* **問題**
**a.** サイモン&ガーファンクルの文章を読んで、次の問いに答えよ。
(i) スタジオライブの最初の放送日はいつか。
(ii) ロンドンで読んだ自殺者の記事がきっかけになったというトークの後に披露された曲は何か。
(iii) サイモンとガーファンクルがメジャーデビューしたのは何年か。
**b.** サイモン&ガーファンクルの文章のうち、「名曲「早く家に帰りたい Homeward Bound」へと移り(私の世代は、I wish」から「それ以前は物心ついていない。」までを両端も含めて書き写し、「仮定法過去」を「英語の仮定法」に差し替えてください。
**c.** サイモン&ガーファンクルの文章を、最後の文の後から引き継いで書き進めよ。

+++ 本文 +++

見出し画像

1967年のサイモン&ガーファンクルの「本物感」に圧倒される

いやー、久しぶりに感動した。たまたまYouTubeで見た、サイモンとガーファンクルの1967年のスタジオライブ。


この動画へのコメントで、

「終わってほしくなかった。天国にいるようだった。ただただ美しい I didn’t want this to end. I thought I was in Heaven. Just beautiful.」

というのがあったけど、まさに同感でした。イギリスのテレビ番組で、選曲やカメラワークまで含めて素晴らしい。

とりあえず、セットリストを貼っておきます。

Live At Granada Studios, Manchester, UK March 1967
(Original Broadcast Date: 2nd May 1967)

Part One
00:00 Intro
00:25 He Was My Brother
03:28 Leaves That Are Green
06:49 A Most Peculiar Man
09:30 Homeward Bound
12:39 For Emily, Whenever I May Find Her
15:35 The Dangling Conversation
20:15 The 59th Street Bridge Song (Feelin' Groovy)
22:06 Richard Cory
25:56 7 O' Clock News / Silent Night

Part Two
27:54 Intro
29:00 A Hazy Shade Of Winter
31:39 At The Zoo
33:59 Cloudy
36:48 Benedictus
40:34 Blessed
45:01 A Poem On The Underground Wall
47:15 I Am A Rock
50:29 Anji
52:51 The Sounds Of Silence


右翼(KKK)に殺された公民権活動家を追悼する「彼は兄弟 He Was My Brother」(ポール・サイモンが別名義で書いた曲)から始まり、

叙情的な「木の葉は緑 Leaves That Are Green」でうっとりさせ、

ロンドンで読んだ自殺者のベタ記事がきっかけになって作った、というトークを挟んで「とても変った人 A Most Peculiar Man」を披露した後、

名曲「早く家に帰りたい Homeward Bound」へと移り(私の世代は、I wish I was という仮定法過去をこの曲で覚えた。これが家路であればいいのに)・・

と、流れるように、夢のように、素晴らしい演奏が続く。


何をいまさら、と思われるかもしれないけどね。


私はもちろん彼らの音楽を死ぬほど聞いてきたけど、同時代に聴いたのは、1970年以降なんですよね。それ以前は物心ついていない。

サイモンとガーファンクルは、1964年にメジャーデビューしたけど、まったく売れなくて、いったん事実上解散し、ポール・サイモンはイギリスでソロ活動を模索していた。

+++ データ部 +++

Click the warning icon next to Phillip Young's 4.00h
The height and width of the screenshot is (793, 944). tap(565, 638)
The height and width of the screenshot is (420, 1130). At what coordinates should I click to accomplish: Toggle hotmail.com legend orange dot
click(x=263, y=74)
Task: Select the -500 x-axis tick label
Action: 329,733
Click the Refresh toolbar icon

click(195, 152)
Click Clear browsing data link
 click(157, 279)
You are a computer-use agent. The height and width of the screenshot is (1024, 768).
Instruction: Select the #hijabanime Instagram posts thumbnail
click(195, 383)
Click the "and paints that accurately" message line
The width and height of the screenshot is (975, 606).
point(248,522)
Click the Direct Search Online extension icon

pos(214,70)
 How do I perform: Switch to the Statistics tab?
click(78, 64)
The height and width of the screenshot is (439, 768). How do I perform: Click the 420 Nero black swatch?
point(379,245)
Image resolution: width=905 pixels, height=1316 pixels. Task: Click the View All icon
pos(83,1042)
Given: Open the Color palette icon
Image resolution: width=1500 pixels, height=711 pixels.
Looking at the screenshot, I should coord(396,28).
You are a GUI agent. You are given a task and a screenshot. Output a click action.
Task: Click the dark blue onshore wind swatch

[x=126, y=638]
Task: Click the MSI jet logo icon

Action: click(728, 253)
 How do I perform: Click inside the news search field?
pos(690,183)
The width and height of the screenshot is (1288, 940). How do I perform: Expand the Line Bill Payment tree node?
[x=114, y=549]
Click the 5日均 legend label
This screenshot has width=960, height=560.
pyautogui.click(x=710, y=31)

+++

* **各問の解答**
**a.**
(i) 1967年5月2日
(ii) 「とても変った人 A Most Peculiar Man」
(iii) 1964年

**b.**
名曲「早く家に帰りたい Homeward Bound」へと移り(私の世代は、I wish I was という英語の仮定法をこの曲で覚えた。これが家路であればいいのに)・・

と、流れるように、夢のように、素晴らしい演奏が続く。


何をいまさら、と思われるかもしれないけどね。


私はもちろん彼らの音楽を死ぬほど聞いてきたけど、同時代に聴いたのは、1970年以降なんですよね。それ以前は物心ついていない。

**c.**
しかし、1965年の暮れから、デビューアルバムの1曲だった「サウンド・オブ・サイレンス」が突然アメリカで売れて、ポール・サイモンはあわててアメリカに戻ってくる。

そして1967年の映画「卒業」の音楽で世界的スターとなり、1970年の「明日にかける橋」で頂点をきわめるーーが、そこでいきなり解散する。


私が同時代に知っているのは、「明日にかける橋」以降ですね。

当時、ビートルズと音楽的に張り合えるのは彼らだけだと感じた。それは世界中の多くの人の評価だったと思います。

それからさかのぼって彼らの初期のアルバムも聞いたし、その後のソロ活動や、再三のコンビ復活コンサートも見てきました。


でも、1967年のこの映像は初めて見ました。


映画「卒業」が公開される直前のコンサートです。

「サウンド・オブ・サイレンス」が突然売れて、1年たったくらい。スターとして音楽界の最前線に押し出された、その戸惑いが消えてなかった頃だと思います。「59番街橋の歌」を歌う前にポール・サイモンが語っているように、急激な環境変化で精神の危機も感じた。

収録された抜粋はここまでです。